迫りくる変異体に見送られながら、扉は閉じていった。
行き先ボタンを選ぼうとすると、最上階のところに血の跡がついていた。
鈴鹿が吉岡を撃ったおかげでついた目印を見て、迷わずに押すことができた。
「皆、死なないよね……?」
「大丈夫だ、と言いたいが、祈るしかない」
俺たちを美香の元へ行かせるために、自ら危険に飛び込んでいく仲間たち。
俺は、俺たちはとても恵まれている。
必ず美香と子を救い出し、皆でこのビルを出るんだ。
チン、という軽い音がして扉が開く。
最上階はきれいな絨毯が敷かれたホテルのような見た目だった。
その白い絨毯に、血の跡が道を作っていた。
吉岡の血だろう。
血の跡をたどると、ひとつの部屋の入口へとたどり着いた。
ドアを開けると、そこは大病院の手術室のようになっていた。
ガラス窓の向こう、手術台に寝かされた美香がいた。
そのすぐ横には巨大な肉塊があり、何本もの管が美香と繋がっている。
肉塊の横には裸の吉岡の背中が見えた。
「吉岡ぁ!!」
激情のまま叫ぶと、吉岡が顔だけこちらへ向けた。
「おや、これはこれは。
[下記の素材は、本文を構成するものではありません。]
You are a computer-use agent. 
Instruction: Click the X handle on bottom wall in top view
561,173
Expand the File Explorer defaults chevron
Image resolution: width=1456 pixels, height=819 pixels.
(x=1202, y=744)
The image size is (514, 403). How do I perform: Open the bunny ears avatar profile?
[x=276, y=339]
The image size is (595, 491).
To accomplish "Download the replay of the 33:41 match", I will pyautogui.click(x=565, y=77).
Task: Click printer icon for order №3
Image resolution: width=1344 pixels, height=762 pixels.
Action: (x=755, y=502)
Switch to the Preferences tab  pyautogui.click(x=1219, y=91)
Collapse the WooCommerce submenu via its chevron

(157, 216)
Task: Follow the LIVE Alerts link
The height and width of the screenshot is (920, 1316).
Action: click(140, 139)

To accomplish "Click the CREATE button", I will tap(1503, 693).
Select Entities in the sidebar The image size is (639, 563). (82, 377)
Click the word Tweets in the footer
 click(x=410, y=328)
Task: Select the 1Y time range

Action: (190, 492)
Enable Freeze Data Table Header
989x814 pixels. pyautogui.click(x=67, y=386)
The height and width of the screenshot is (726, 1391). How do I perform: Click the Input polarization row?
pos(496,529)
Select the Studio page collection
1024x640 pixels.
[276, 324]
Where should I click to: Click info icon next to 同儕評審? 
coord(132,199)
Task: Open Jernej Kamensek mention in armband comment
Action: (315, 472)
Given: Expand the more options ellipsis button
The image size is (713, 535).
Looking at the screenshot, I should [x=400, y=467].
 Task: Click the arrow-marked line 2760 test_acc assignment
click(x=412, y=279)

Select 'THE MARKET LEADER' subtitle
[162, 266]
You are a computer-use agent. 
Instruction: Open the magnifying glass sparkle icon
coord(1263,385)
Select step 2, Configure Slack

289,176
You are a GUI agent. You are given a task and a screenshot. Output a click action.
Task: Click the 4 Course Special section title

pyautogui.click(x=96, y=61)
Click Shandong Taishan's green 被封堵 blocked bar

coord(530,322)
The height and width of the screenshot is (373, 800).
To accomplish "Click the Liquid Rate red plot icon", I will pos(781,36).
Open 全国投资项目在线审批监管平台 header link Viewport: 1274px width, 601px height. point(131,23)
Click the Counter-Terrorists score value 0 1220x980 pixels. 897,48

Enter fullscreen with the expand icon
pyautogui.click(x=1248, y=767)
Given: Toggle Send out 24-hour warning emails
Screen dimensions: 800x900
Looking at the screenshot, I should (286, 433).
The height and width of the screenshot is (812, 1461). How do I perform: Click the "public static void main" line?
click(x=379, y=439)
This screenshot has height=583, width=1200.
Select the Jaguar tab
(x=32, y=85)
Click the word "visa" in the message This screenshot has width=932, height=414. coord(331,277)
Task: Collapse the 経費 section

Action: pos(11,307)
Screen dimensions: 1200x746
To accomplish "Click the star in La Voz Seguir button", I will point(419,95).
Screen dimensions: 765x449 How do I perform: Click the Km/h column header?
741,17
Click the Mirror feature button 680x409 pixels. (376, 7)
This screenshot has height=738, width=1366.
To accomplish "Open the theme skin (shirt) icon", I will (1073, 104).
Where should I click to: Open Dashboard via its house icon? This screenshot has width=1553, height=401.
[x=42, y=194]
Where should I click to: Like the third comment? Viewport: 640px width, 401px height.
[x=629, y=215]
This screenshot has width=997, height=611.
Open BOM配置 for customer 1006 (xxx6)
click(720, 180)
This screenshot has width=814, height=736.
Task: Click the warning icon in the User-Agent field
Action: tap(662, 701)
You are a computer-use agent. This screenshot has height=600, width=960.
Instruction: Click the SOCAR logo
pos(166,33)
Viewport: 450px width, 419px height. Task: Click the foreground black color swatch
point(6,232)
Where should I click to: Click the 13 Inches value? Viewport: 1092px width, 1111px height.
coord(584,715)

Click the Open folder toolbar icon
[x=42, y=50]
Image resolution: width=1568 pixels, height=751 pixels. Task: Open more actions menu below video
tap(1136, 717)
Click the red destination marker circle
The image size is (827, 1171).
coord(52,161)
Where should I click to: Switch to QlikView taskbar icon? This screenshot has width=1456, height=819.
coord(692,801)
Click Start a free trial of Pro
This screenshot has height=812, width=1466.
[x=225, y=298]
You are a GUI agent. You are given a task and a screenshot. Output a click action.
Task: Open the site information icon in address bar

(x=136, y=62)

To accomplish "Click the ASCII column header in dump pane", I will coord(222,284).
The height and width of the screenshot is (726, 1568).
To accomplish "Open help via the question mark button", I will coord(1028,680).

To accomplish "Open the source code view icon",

ようこそいらしてくださいました」
身体ごと振り返る吉岡の胸から下腹部までが血まみれになっていた。
吉岡の足元には大量の臓物が落ちている。
その胸に、小さな異物を見つけた。
赤子くらいの大きさの頭だった。
「なに、あれ……? 赤ちゃんをお腹に入れたっていうの……!?」
鈴鹿が悲痛な叫びをあげる。
わずかに見える赤子の顔を見て、直感で、本能で理解する。
あれは、俺の子だ。
「ふふ、ふふふ! これより再誕の義を始める……。そこから僕の再誕を見届けてくれえぇっ!!」
恍惚とした表情の吉岡が、そう叫んだ。